FIRST AMENDMENT TO
AMENDED AND RESTATED EMPLOYMENT AGREEMENT
THIS FIRST AMENDMENT TO AMENDED AND RESTATED EMPLOYMENT AGREEMENT
(this “Amendment”) is made effective as of the 3rd day of February, 2006 (the “Effective Date”) by and between
BEAZER HOMES USA, INC., a Delaware corporation (the “Company”), and LOWELL BALL, an individual
resident of the State of Georgia (“Executive”).

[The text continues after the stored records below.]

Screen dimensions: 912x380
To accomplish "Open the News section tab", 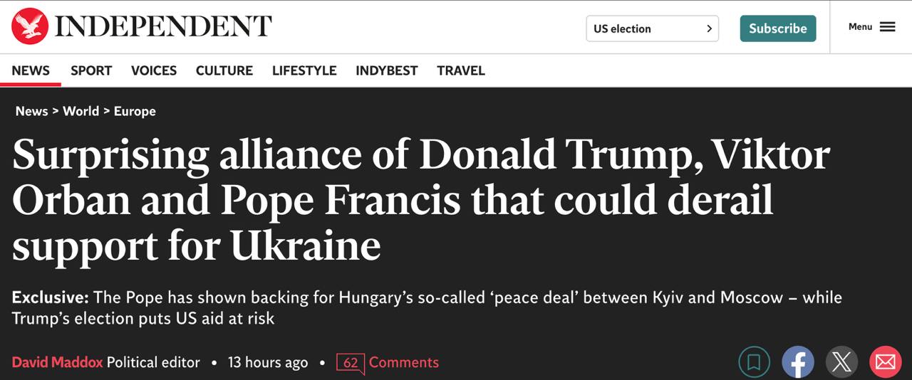I will (x=31, y=70).
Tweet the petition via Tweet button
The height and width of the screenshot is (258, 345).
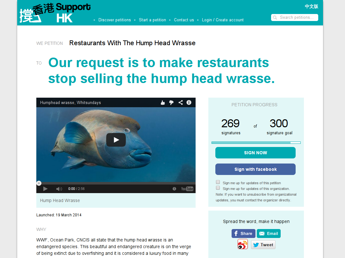[x=263, y=245]
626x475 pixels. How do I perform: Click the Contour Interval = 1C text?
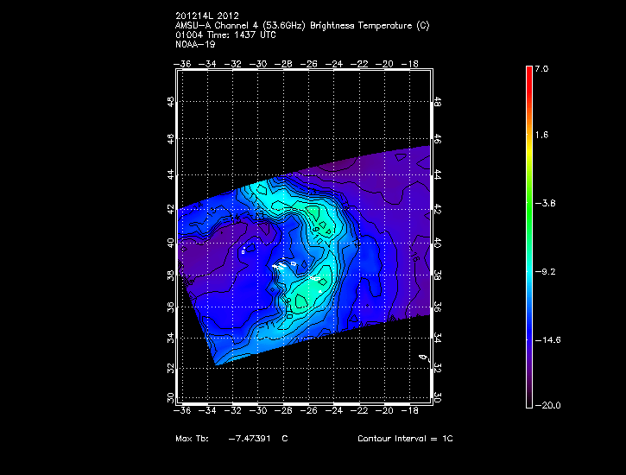(405, 439)
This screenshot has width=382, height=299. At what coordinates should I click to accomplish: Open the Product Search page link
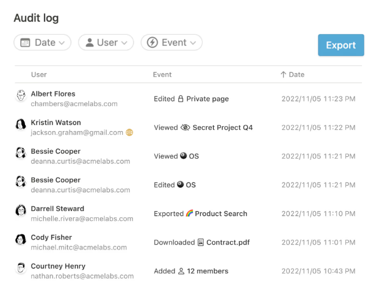click(221, 214)
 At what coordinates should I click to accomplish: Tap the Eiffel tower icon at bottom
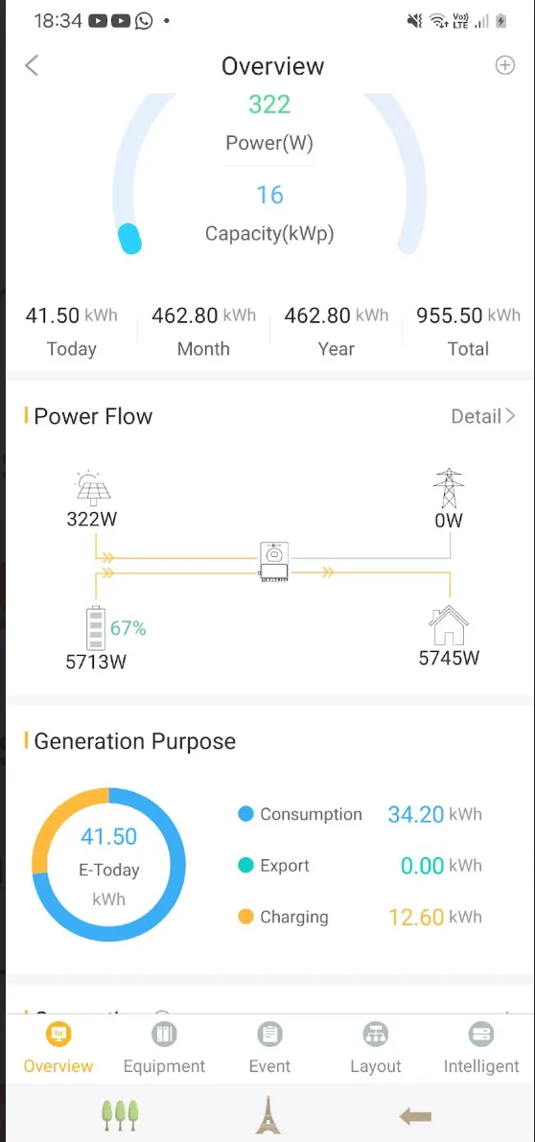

WHEREAS, the Company and Executive have heretofore entered into an Amended And Restated
Employment Agreement made effective as of September 1, 2004 (the “Existing Agreement”); and
WHEREAS, the Company and Executive desire to amend certain provisions of the Existing Agreement
as provided herein.
NOW, THEREFORE, in consideration of the premises and of the mutual covenants and agreements
herein contained, the Company and Executive hereby agree as follows:
1. Section 6(a)(i) of the Existing Agreement is hereby amended by deleting the second (2nd) sentence
thereof and substituting the following in place thereof:
“ Anything contained herein to the contrary notwithstanding, the timing of payment by the Company of any deferred
compensation shall remain subject to the terms and conditions of the applicable deferred compensation plan and any
payment election previously made by the Executive; provided , however , that, if at the time of Termination, Executive is
a “specified employee” within the meaning of Section 409A of the Internal Revenue Code, as amended, then payments
shall not be made before the date which is six (6) months after the date of separation from service with the Company
(or, if earlier, the date of the Executive’s death).”
2. Section 7(a) of the Existing Agreement is hereby amended by adding New Mexico to the list of the
States in which the existing Business of the Company currently extends.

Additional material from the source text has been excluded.